On June 30, 1998, the respondent filed his inventory and his first through fifth accounts as conservator with the Probate Court. On July 1, 1998, the Probate Court appointed a guardian ad litem for purposes of reviewing the inventory and first through fifth accounts filed on June 30, 1998 by the respondent as conservator. Between July 1, 1998 and October 13, 1998, the guardian ad litem asked the respondent to document his receipts and expenditures as conservator. The respondent was unable to provide documentation of the receipts and expenditures due to his failure to preserve the documentation.

On about October 13, 1998, the guardian ad litem filed a report concerning her review of the respondent’s first through fifth accounts as conservator. The guardian ad litem recommended that the respondent be required to reimburse an additional $7,655.33 to the ward’s estate for receipts and expenditures noted in the accounts for which the respondent had not maintained invoices or other supporting documentation.

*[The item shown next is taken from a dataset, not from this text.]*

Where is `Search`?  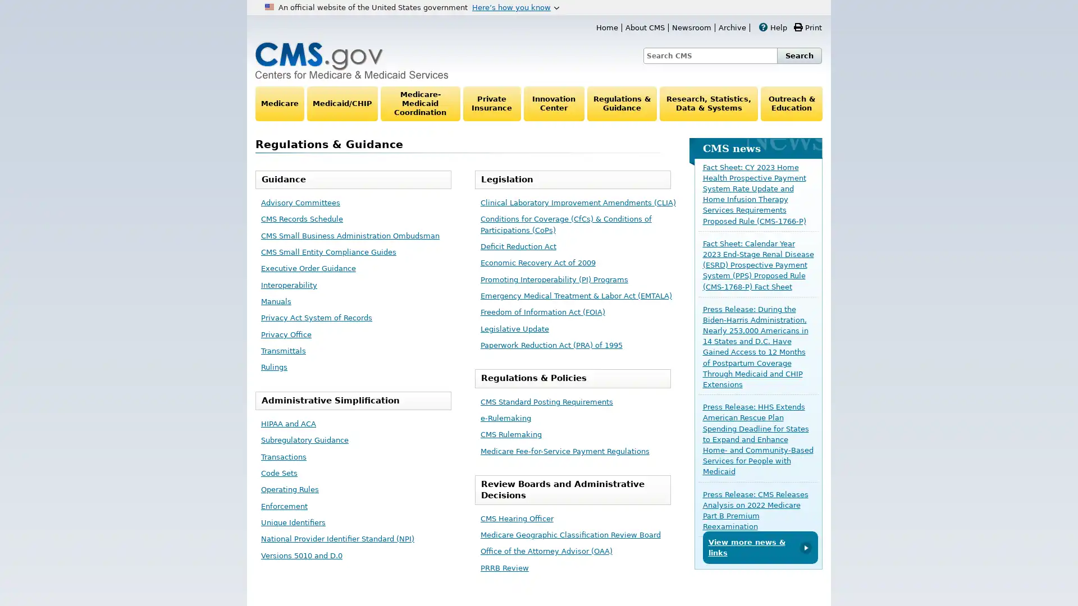 Search is located at coordinates (799, 56).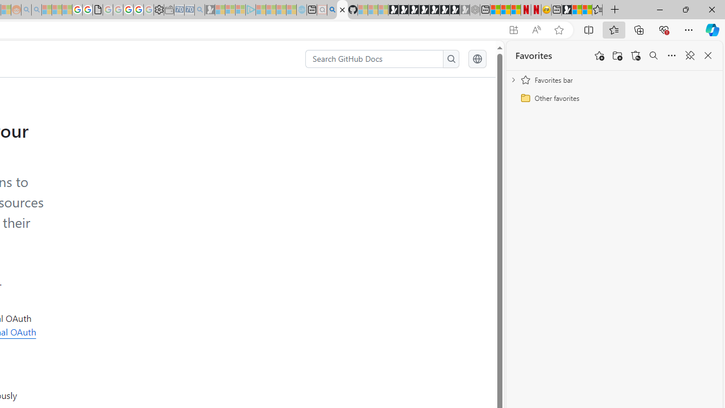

Upon receipt of the guardian ad litem’s report, the respondent and the guardian ad litem reached an agreement whereby the respondent agreed to pay $7,655.00 to the ward’s present guardian, to pay the guardian ad litem’s fee of $4,750.00, and to file amended first through fifth accounts regarding the conservatorship of the ward.

On about November 3, 1998, the Probate Court entered an order adopting the agreement of the parties by which the respondent was required to pay $7,655.00 to the ward’s present guardian, to pay the guardian ad litem’s fee of $4,750.00, and to file amended first through fifth accounts regarding the conservatorship of the ward. On about March 16, 1999, after the respondent had complied with the terms of the order, the Probate Court entered a judgment allowing the amended first through fifth accounts of the respondent as conservator of the ward.

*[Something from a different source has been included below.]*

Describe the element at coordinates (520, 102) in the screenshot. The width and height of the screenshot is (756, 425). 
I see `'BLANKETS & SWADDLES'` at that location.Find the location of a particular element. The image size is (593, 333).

By failing to promptly deposit checks he received on behalf of the ward and to make timely payments to the nursing home on behalf of the ward, the respondent violated Canon Six, DR 6-101(A)(3); Canon Seven, DR 7-101(A)(1) and (2); and Canon Nine, DR 9-102(B)(2). By failing to maintain complete records of the receipt, maintenance, and disposition of all funds and property he received on behalf of the ward, the respondent violated Canon Six, DR 6-101(A)(2) and (3), and Canon Nine, DR 9-102(B)(3), as to conduct occurring before January 1, 1998, and Mass. R. Prof. C. 1.15(a), as to conduct occurring on and after January 1, 1998. By failing to render timely accounts regarding the conservatorship estate, the respondent violated Canon Six, DR 6-101(A)(3), and Canon Nine, DR 9-102(B)(3).

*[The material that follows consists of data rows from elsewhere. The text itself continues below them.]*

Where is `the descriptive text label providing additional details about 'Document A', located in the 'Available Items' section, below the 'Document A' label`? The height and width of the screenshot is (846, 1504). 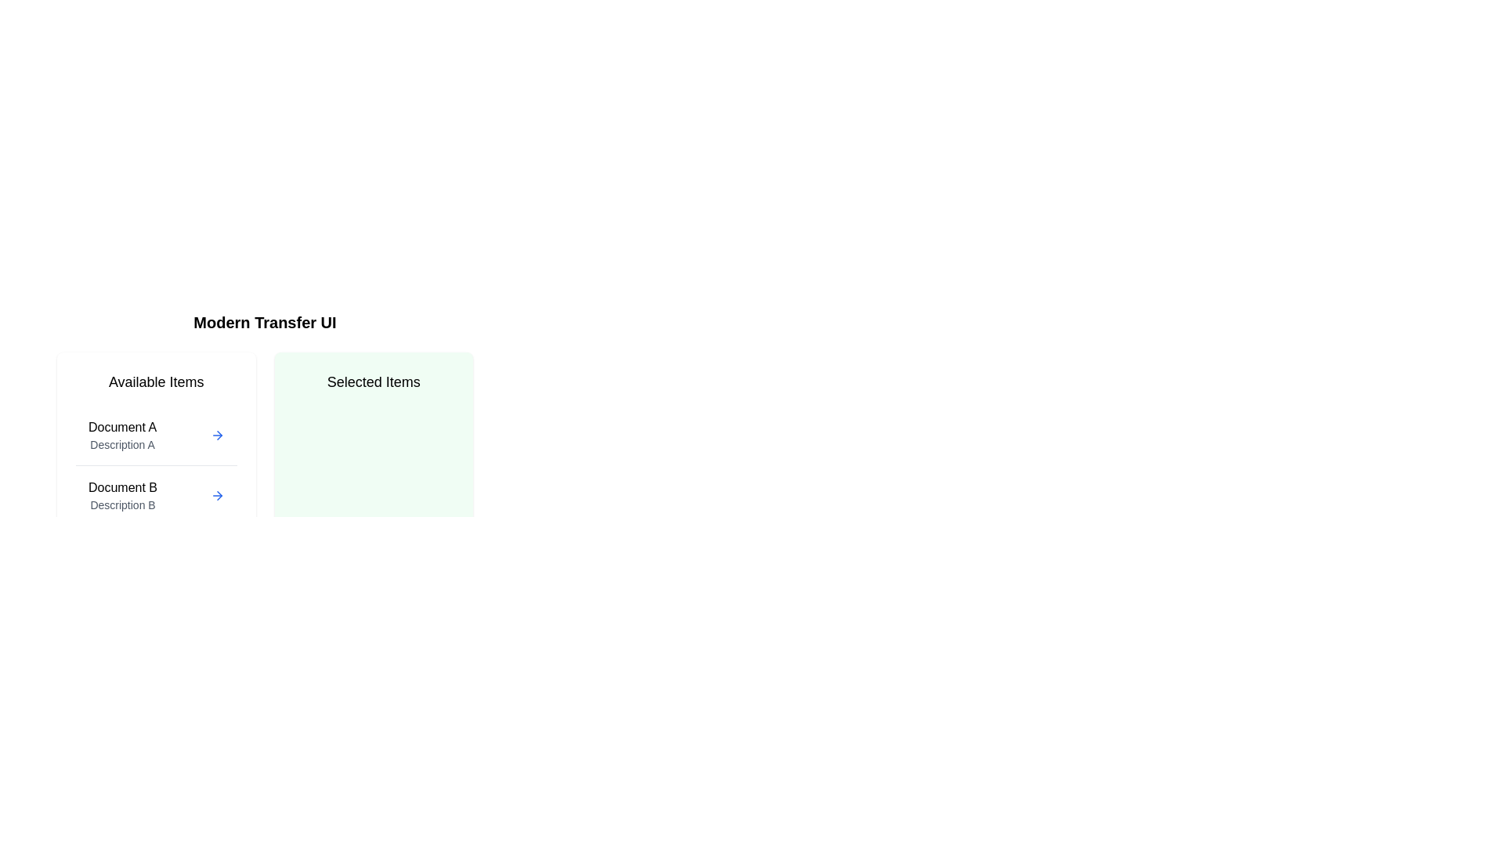
the descriptive text label providing additional details about 'Document A', located in the 'Available Items' section, below the 'Document A' label is located at coordinates (121, 444).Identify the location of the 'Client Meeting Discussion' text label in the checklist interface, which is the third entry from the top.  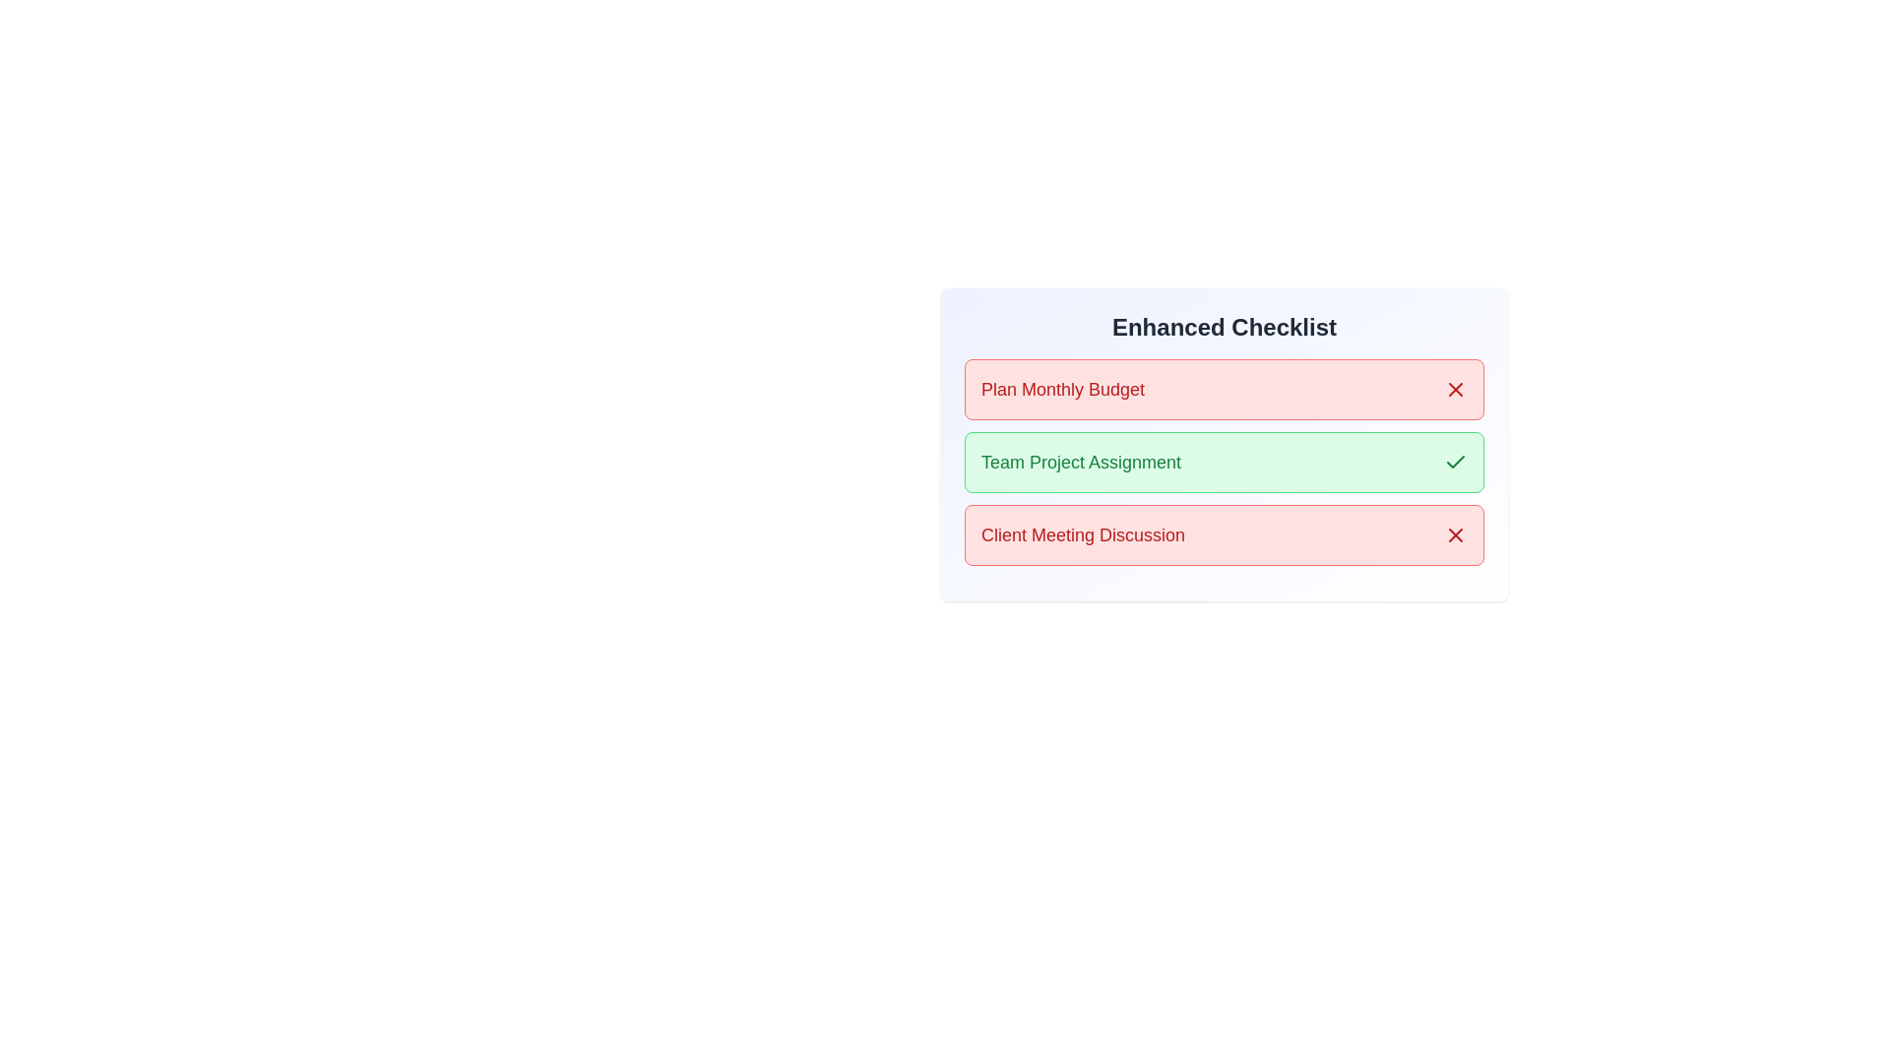
(1082, 534).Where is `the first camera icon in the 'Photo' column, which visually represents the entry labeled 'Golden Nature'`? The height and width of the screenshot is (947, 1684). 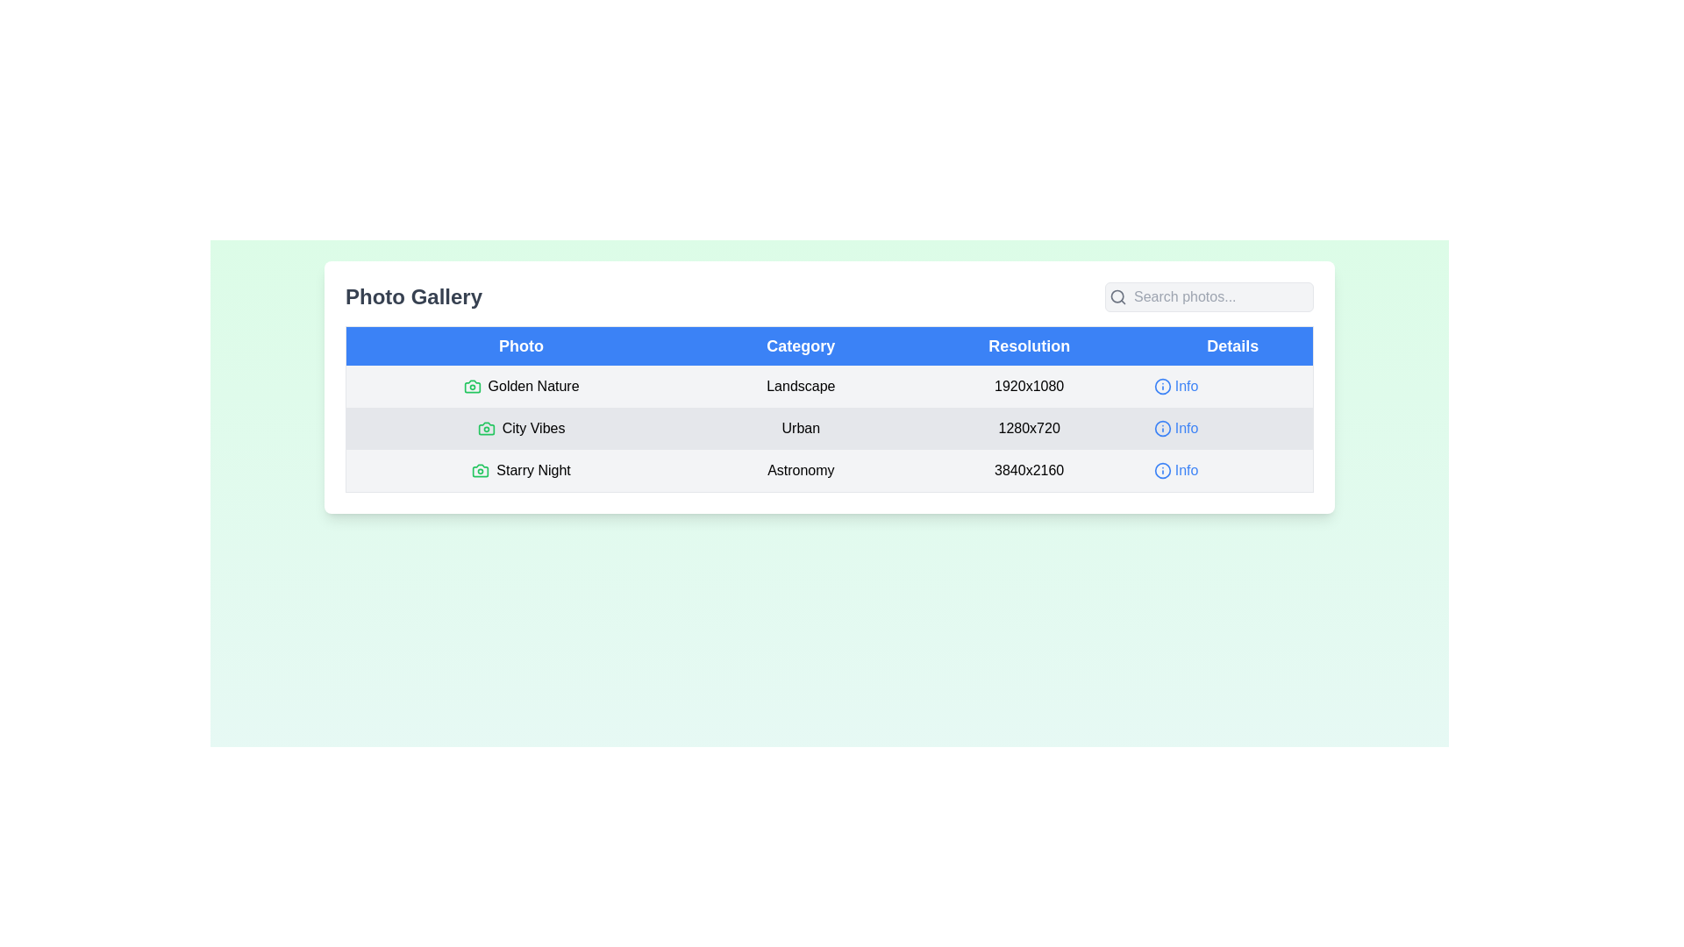 the first camera icon in the 'Photo' column, which visually represents the entry labeled 'Golden Nature' is located at coordinates (472, 385).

The respondent was admitted to practice in 1977. In aggravation, the respondent received an admonition in 1995 for deceptive advertising. Admonition No. AD-95-4, 11 Mass. Att’y Disc. R. 318 (1995). In mitigation, during the period of his conservatorship of the ward, the respondent was undergoing a difficult emotional time because of the break-up of his first marriage and his resulting divorce. In addition, the respondent acted immediately to address the problems with his accounts that were identified by the guardian ad litem, and without judicial intervention the respondent made prompt repayment from his own funds for all contested expenditures for which he had not maintained adequate backup documentation. Both the guardian ad litem and the Probate Court accepted the respondent's amended first through fifth accounts as conservator of the ward, and the ward’s care was not compromised as a result of the respondent’s bookkeeping problems. After Bar Counsel initiated its investigation, the respondent engaged a bookkeeper and an accountant to assist him in the maintenance of his client trust accounts, and made needed changes to his record-keeping practices. The respondent also agreed to attend a continuing legal education class designated by Bar Counsel on ethics and law office management.

The matter came before the Board of Bar Overseers on a stipulation of facts and a joint recommendation for discipline. The Board of Bar Overseers accepted the parties’ recommendation and imposed a public reprimand on December 16, 2002.

1 Compiled by the Board of Bar Overseers based on the record of proceedings before the Board.